Ini perkara berduka dengan benar. Dan saya baru sadar setelah mengalami kehilangan di masa wabah bahwa (sebelum wabah) cara masyarakat kita berduka, dengan seluruh ritual agama, kepercayaan, dan budaya yang melekat di dalamnya, adalah cara berduka yang benar, yang mengizinkan tiap orang yang merasakan duka melepas rasa sedihnya sehingga siap melangkah tanpa beban.

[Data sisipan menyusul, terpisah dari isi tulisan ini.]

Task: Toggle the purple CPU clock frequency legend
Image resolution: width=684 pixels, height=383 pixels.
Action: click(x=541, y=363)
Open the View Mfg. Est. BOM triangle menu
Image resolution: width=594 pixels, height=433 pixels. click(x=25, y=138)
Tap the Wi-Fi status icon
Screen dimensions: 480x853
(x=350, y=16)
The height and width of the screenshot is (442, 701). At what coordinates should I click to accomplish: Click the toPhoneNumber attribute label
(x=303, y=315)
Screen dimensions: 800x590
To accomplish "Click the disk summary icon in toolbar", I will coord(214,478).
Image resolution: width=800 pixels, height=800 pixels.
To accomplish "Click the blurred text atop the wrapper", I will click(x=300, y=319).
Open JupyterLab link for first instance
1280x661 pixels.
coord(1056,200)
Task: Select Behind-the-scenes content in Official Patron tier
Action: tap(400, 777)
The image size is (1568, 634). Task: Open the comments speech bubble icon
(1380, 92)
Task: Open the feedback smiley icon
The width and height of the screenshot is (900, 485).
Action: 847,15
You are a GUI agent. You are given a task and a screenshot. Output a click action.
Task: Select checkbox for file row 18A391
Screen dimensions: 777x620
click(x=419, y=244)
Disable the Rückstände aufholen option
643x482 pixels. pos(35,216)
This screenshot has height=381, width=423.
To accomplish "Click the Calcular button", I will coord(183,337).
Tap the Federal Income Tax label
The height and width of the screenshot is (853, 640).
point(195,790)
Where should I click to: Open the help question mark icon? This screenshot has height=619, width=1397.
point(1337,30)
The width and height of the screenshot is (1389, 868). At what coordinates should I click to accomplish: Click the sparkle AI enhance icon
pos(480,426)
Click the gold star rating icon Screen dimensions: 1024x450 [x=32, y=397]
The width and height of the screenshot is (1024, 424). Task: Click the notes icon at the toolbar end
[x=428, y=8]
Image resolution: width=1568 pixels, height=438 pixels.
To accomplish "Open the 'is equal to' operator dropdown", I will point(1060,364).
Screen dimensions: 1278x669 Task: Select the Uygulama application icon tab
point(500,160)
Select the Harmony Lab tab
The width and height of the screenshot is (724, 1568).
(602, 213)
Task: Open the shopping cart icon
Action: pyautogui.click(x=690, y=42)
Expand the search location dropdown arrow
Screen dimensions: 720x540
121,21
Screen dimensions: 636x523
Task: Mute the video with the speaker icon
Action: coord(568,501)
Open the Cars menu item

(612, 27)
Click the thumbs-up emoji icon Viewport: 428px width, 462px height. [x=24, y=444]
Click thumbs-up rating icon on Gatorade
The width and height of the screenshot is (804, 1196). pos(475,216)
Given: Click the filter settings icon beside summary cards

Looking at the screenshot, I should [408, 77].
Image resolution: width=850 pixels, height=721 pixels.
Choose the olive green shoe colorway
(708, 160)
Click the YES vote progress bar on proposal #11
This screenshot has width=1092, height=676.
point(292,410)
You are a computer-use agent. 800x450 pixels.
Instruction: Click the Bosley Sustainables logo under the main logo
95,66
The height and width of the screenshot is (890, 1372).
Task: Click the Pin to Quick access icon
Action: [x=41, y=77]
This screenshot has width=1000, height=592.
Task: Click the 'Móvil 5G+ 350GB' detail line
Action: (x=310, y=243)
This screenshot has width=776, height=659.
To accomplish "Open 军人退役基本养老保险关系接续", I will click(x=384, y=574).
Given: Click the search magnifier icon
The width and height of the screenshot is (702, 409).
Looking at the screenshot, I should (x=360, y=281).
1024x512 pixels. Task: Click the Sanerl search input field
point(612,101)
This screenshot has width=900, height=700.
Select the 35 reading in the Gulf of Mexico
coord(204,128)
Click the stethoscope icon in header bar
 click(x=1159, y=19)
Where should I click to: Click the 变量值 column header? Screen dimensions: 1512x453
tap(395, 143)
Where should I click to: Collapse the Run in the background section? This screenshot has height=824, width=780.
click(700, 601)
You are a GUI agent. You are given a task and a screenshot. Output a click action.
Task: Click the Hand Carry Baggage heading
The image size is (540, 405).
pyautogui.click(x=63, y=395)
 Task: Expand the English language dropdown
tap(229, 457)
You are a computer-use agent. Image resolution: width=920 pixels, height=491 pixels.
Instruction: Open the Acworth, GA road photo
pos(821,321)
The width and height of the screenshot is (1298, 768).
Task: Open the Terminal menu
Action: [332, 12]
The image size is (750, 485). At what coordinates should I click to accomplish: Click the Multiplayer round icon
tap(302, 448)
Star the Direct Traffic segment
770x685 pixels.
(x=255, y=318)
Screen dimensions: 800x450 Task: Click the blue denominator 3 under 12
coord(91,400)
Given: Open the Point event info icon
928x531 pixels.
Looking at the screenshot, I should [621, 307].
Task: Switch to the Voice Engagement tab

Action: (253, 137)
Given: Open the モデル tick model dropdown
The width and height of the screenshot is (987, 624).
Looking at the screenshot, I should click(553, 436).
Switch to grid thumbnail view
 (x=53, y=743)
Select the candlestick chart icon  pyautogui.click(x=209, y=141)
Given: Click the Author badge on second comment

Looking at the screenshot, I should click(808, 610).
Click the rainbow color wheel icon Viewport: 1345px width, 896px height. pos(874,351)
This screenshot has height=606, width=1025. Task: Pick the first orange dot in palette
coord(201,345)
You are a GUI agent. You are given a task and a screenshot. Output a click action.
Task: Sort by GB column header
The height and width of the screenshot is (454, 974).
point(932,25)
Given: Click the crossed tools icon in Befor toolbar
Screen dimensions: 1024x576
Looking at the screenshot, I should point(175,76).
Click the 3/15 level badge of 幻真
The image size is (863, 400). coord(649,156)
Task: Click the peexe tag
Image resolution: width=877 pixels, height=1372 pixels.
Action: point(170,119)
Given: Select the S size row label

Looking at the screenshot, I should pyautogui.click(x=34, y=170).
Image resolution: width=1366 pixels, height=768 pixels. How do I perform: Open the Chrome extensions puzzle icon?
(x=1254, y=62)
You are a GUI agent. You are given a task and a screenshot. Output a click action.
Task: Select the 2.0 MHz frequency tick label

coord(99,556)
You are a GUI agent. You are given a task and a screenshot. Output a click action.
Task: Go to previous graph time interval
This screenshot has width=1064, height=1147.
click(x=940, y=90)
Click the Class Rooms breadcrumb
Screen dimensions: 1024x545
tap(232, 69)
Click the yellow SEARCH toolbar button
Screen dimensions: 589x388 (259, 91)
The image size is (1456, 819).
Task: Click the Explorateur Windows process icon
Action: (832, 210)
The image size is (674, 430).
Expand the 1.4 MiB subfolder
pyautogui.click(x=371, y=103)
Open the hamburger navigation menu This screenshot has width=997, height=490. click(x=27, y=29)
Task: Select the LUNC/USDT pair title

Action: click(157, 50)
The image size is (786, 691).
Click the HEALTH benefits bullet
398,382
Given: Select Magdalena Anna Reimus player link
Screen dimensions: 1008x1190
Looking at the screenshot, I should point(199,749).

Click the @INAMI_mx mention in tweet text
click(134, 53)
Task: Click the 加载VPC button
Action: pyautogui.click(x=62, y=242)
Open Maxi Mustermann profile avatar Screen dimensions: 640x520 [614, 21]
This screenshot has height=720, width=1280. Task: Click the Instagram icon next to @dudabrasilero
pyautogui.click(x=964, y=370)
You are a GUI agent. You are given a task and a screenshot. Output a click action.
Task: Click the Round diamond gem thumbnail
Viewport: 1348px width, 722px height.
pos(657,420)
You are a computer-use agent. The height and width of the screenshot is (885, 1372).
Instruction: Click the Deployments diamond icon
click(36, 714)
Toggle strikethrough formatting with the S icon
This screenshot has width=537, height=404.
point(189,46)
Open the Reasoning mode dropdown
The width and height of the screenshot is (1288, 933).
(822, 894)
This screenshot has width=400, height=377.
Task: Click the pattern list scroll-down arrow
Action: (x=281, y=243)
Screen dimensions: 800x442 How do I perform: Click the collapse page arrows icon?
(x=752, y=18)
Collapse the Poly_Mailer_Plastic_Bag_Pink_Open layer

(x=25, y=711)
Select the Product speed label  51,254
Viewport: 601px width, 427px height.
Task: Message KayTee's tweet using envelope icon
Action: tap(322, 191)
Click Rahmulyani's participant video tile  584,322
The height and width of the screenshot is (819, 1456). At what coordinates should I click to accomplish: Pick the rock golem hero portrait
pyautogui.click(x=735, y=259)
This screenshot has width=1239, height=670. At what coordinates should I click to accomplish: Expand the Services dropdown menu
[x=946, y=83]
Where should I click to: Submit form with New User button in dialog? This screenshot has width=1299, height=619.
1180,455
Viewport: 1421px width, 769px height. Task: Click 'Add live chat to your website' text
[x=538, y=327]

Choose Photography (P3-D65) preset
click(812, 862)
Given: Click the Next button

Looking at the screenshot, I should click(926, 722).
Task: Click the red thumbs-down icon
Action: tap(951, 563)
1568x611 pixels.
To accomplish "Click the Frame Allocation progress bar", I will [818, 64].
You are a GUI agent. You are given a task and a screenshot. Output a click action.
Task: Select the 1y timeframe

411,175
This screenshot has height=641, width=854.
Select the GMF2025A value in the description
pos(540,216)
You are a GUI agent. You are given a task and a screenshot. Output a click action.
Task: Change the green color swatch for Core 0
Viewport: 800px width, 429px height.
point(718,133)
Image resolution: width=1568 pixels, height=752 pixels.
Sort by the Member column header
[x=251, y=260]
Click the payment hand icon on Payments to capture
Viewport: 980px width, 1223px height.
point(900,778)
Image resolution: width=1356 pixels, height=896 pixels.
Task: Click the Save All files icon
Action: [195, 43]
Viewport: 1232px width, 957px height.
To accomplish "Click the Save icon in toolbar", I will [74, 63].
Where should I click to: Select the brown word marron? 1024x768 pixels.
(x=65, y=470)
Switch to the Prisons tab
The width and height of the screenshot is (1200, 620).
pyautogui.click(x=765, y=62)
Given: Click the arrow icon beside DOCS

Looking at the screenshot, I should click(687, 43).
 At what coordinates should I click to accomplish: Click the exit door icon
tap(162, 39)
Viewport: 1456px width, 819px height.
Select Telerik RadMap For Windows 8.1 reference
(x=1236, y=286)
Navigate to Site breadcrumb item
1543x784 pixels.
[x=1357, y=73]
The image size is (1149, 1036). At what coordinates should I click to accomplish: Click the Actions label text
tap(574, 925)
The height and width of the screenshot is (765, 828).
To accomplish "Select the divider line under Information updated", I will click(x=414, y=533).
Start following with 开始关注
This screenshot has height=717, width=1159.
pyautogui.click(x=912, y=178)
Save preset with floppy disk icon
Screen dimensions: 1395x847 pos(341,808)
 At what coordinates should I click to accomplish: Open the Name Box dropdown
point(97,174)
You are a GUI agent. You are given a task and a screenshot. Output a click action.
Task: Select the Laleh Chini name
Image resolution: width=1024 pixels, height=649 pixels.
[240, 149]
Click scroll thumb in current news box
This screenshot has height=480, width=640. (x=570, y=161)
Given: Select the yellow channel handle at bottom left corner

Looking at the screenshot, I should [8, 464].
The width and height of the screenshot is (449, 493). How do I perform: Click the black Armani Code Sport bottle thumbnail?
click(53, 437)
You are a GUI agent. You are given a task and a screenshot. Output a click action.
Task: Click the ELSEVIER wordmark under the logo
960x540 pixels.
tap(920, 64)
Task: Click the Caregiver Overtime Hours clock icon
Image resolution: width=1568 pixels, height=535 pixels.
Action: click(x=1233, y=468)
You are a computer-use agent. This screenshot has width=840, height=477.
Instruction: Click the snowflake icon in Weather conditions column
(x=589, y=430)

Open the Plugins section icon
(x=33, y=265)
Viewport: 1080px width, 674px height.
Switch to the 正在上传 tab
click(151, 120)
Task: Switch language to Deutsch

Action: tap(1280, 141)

Sekarang saya sungguh paham mengapa di dunia ini ada peratap bayaran. Mereka ada sebagai penanda bahwa saya boleh nangis menggerung-gerung dan melepaskan perasaan yang saat ini masih gentayangan di dada saya, terjebak tak bisa keluar. Saya bayangkan, saya melakukannya bersama-sama orang yang mengenal papa saya dalam sebuah ruangan berbagi duka, entah di rumah duka, entah di rumah, entah di pemakaman, dan itu adalah cara terbaik yang bisa didapatkan seseorang.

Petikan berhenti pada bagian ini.